По похвальной юнкерской привычке, следовало эти миллиарды вспрыснуть, но одному это сделать было неудобно. На мое счастье — всегда в этих случаях людям везет, — я тут же, выходя из Государственного банка, столкнулся с одним моим приятелем, которого в другое время таковым бы и не счел и с которым мы когда-то воспитывались в одном из московских пансионов. Приятель мой, которого я даже фамилии теперь путем не припомню, знаю, что его почему-то звали Котя-Брум, что означало Константин Борисович, был в свое время человек с большими средствами, но давно уже успел спустить их и, как мастер этого дела, мог мне быть хорошим учителем. Мы тут же, не долго думая, наняли лихача и помчались в Эрмитаж.
Не буду передавать подробностей нашего отчаянного кутежа, продолжавшегося недели две, скажу только, что в Москве не было ни одного уголка, где бы мы не побывали. Я возвращался в гостиницу, где остановился, только чтобы вздремнуть часика два, три тревожным, болезненным сном, оттуда летел в банкирскую контору, куда я на время поместил свой капитал, запасался сторублевками и затем снова нырял как в омут. Из одного Коти-Брума разрослось три, или, вернее, Котя-Брум № 1 родил еще двух если не Котя-Брумов, то Петя-Се и Коля-Бо, словом, что-то вроде того. Помню только, что все это время около меня вертелись неизвестный франт в цветной фуражке, выдававший себя за отставного гусара, и какой-то актер не у дел, личность действительно весьма комичная, заставлявшая нас умирать со смеху своими шутками, анекдотами и остротами. Деньги мои таяли яко воск от лица огня. Срок моего отпуска давно прошел, но я ни о чем не думал, а с какой-то ненасытной жадностью искал все новых и новых развлечений.
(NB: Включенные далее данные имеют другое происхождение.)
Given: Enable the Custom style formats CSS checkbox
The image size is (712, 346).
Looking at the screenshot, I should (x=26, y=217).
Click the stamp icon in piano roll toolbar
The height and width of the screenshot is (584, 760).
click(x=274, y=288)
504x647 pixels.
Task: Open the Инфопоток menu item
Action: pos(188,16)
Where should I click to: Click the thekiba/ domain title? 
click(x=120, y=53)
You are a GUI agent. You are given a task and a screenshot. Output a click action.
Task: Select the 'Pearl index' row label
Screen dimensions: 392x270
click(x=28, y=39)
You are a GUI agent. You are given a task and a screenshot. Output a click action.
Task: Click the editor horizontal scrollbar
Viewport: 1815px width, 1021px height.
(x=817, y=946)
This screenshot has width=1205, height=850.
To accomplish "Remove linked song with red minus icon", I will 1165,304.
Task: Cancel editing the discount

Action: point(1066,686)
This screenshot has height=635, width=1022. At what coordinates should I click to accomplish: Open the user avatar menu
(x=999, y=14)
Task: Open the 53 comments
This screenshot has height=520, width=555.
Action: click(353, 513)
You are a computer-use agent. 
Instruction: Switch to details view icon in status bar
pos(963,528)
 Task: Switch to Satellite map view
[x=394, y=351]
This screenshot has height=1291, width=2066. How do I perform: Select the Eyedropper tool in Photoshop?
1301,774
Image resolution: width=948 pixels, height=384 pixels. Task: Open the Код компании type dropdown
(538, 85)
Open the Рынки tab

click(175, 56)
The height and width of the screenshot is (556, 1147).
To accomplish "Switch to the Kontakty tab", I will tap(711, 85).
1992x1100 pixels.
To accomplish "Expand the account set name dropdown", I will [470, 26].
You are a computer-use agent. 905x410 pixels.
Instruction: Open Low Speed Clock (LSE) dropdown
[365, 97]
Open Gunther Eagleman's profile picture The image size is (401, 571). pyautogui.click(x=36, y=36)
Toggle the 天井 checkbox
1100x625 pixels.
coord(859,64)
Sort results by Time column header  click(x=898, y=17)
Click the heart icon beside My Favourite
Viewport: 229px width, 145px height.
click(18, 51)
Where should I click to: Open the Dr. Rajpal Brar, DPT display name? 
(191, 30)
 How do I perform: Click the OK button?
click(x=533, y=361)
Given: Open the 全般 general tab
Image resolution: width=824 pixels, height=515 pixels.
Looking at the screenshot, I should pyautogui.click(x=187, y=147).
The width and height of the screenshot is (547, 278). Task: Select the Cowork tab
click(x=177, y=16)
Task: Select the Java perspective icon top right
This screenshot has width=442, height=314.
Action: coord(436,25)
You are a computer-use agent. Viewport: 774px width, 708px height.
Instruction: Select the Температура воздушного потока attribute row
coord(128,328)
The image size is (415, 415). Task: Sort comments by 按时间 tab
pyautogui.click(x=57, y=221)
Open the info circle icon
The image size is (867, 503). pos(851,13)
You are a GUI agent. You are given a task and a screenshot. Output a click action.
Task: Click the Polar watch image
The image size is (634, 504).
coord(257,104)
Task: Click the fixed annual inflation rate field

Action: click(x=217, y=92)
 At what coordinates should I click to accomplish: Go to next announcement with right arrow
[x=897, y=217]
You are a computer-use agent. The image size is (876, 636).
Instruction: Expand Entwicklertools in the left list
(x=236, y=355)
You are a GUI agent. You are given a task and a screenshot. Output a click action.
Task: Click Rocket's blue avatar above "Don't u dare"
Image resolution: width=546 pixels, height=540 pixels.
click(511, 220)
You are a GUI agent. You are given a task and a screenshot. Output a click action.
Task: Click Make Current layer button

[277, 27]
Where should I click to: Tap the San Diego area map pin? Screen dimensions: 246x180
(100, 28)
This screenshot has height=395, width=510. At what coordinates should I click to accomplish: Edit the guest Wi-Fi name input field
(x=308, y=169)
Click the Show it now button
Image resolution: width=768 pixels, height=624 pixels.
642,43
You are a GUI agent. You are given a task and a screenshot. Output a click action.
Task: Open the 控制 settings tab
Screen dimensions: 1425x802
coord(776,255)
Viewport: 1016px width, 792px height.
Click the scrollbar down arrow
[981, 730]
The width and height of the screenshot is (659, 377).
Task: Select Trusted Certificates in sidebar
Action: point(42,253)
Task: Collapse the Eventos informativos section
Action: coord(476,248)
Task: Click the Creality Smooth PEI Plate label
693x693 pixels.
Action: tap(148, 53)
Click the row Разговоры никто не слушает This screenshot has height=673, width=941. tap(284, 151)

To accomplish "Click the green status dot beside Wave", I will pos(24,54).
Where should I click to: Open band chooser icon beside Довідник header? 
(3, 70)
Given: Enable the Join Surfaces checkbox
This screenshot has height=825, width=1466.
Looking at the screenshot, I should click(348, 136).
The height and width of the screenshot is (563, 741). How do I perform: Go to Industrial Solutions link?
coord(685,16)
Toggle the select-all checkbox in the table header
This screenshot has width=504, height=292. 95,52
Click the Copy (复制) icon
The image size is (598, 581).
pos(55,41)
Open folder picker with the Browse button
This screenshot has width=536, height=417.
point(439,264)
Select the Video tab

Не берусь описывать фурор, произведенный моими подвигами на всех моих родственников. У всех моих тетушек и бабушек стали дыбом их тощие, седые косицы, когда они узнали о моем поведении. Что я прокутил половину своего состояния, это еще полбеды, кутеж вещь извинительная, в известном кругу на это смотрят сквозь пальцы, но связать себя с такой женщиной, привезти ее в аристократический полк — c’est tout a fait affreuxl[2]. А тут пришли и новые вести, что я выхожу из полка после ссоры с одним офицером, которого я, штандарт-юнкер14, за неуместную остроту по поводу той же женщины, — публично назвал ослом. Это уже было вне всего возможного. Чепчики от величайшего негодования полетели на землю, а затем все двери квартир моих важных родственников торжественно захлопнулись передо мною как святая святых. С этого момента я был величественно и окончательно изгнан из нашей среды, надо мною разразилась грозная анафема и даже имя мое сделалось чем-то скабрезным и никогда не упоминалось в кружке моих родных. К чести или позору моему я уже этого сказать не умею, но только тогда я очень мало обратил внимания на такой пассаж. Я был молод, у меня еще оставалось тысяч двенадцать капитала, большое самомнение в придачу, и я, ничего же не сумнясь, помчался в Петербург, воображая, что стоит мне появиться там, то тотчас же получу место, вроде как у Коли Забистова или Саши Каинского, моих двух московских знакомых, получавших тысяч до трех в год. Я только одно упустил из виду, что Каинский окончил лицей Каткова15, а Забистов — университет, тогда как у меня в кармане было одно только свидетельство об окончании курса в юнкерском кавалерийском училище, свидетельство, дававшее только право разъезжать верхом перед взводом или маршировать на парадах.